Gunc would like to give this mom a piece of advice: Dial it Down. Why?
1) Stooping to your child’s level to engage in absurd and inane battles–and then allowing their behavior to incite you to perform irrational and potentially injurious acts–inevitably leads to nothing but further conflict.
2) Like using torture to acquire sensitive information, or employing the death penalty as a means of deterring future murders, extreme practices like soap-gargling may seem like they’re making an impact, but they are actually completely ineffectual. Studies prove it. (If you’re a doubter, just note the boy’s reaction.)
3) Getting so out of control that you are reduced to behaving this way demeans you as a human and undermines your authority as a parent. Your job is to model control, and to employ effective discipline that will help your child find their own center. Remember the G.U.’s mantra: “PRETEND YOU’RE THE GROWNUP!”
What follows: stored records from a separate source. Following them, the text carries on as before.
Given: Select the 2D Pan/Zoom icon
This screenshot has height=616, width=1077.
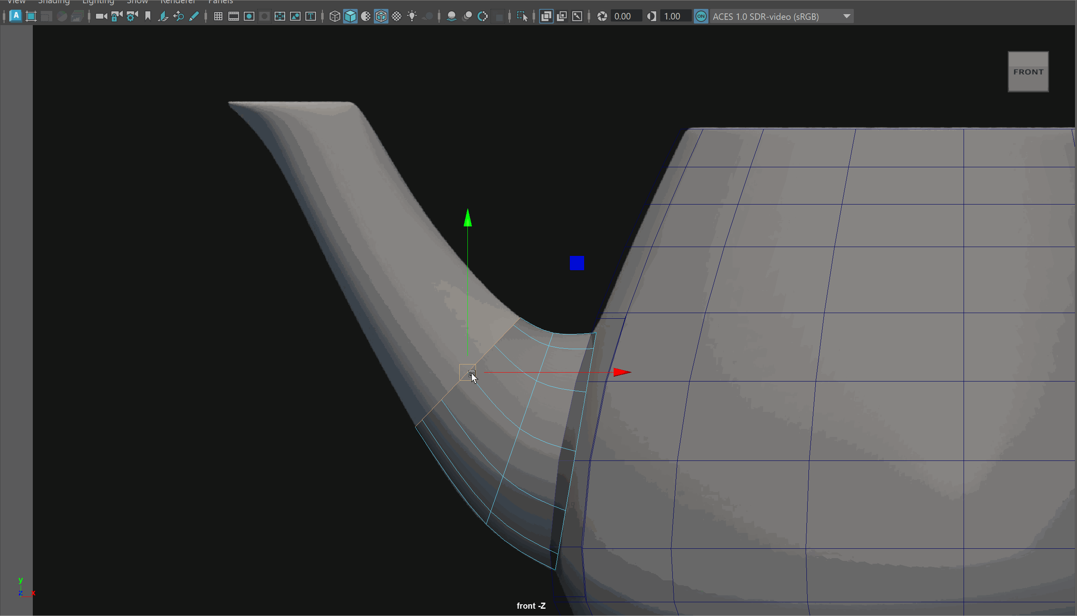Looking at the screenshot, I should pos(179,17).
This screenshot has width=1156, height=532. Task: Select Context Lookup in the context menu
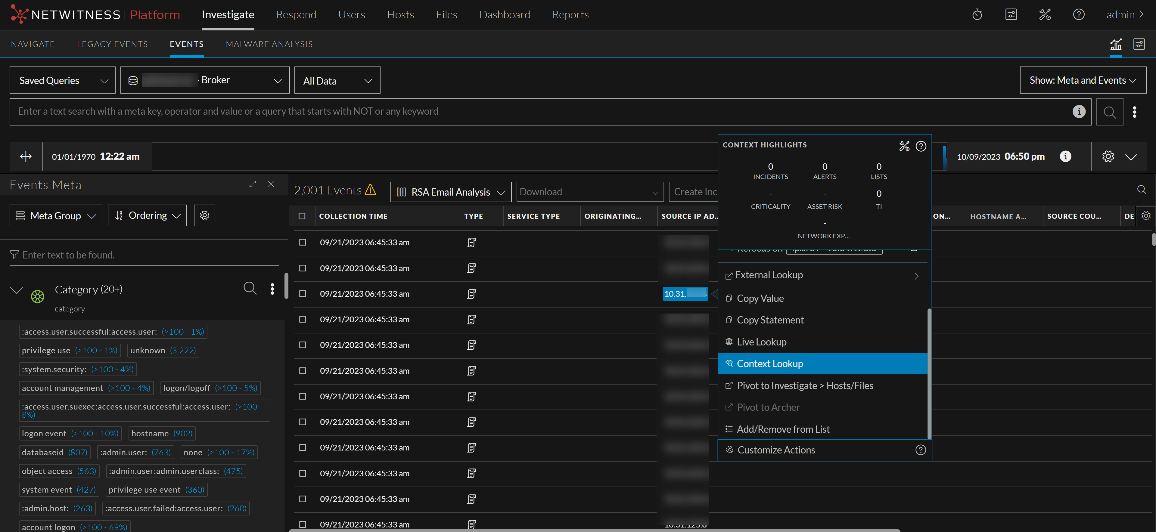tap(770, 364)
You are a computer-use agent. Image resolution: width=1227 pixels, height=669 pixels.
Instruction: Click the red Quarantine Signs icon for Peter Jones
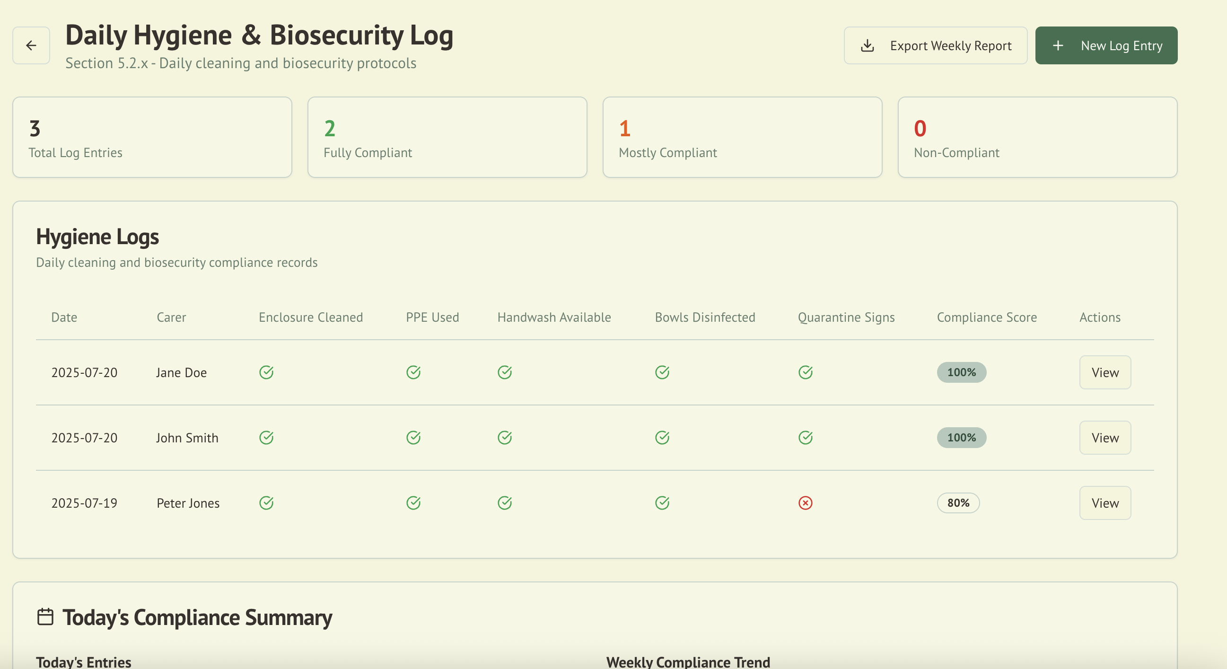point(805,503)
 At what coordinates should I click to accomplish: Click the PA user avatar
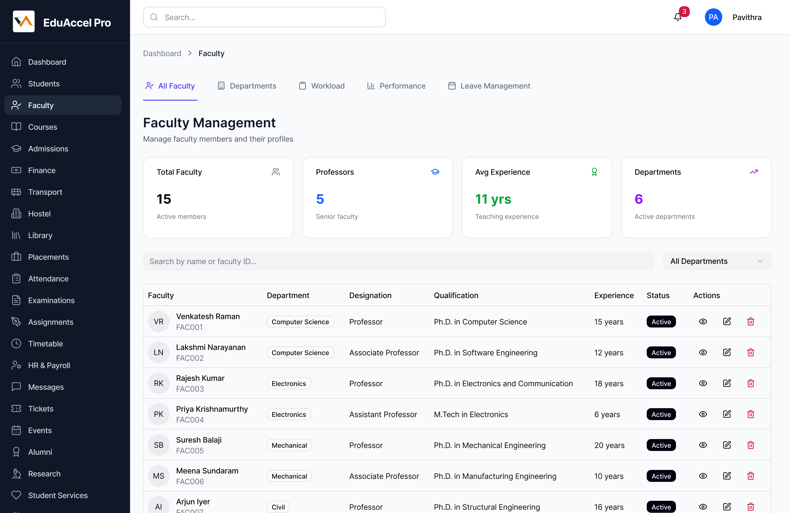point(713,17)
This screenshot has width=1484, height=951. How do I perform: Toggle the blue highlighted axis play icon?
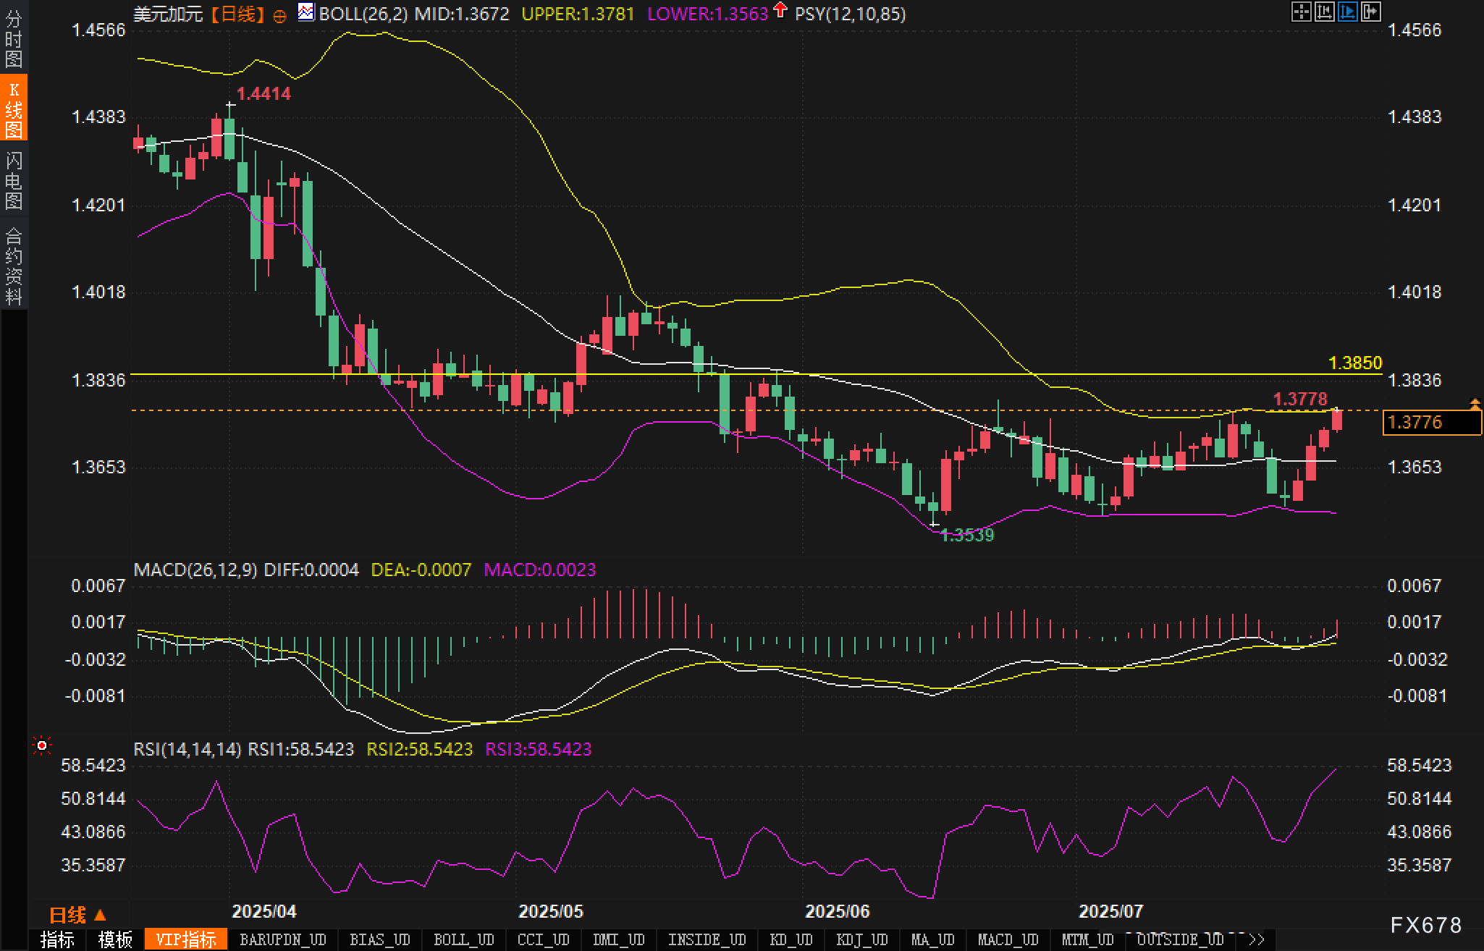[1347, 12]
4) Soaping out a “dirty” mouth is both retro and metaphorical, neither of which means anything to a young kid.
So what to do instead? Well, for starters, Gunc would suggest that you not worry so much about your kid saying words like “poop”. (Ever heard the expression, “Choose your battles”?) Still, if you think it’s not appropriate, say so. But keep your invocations calm and straightforward, and then let it lie. If you lose your mind every time your child a word you don’t approve of, they’re going to quickly learn that this is an excellent way to get a rise out of you, and this will only encourage them to do it more. If you’ve already dug yourself into this hole, or find they’re cursing to accomplish this end, your best bet is to calmly tell them once that it’s inappropriate, and then ignore it. It may take a while, but I fucking swear it will go away.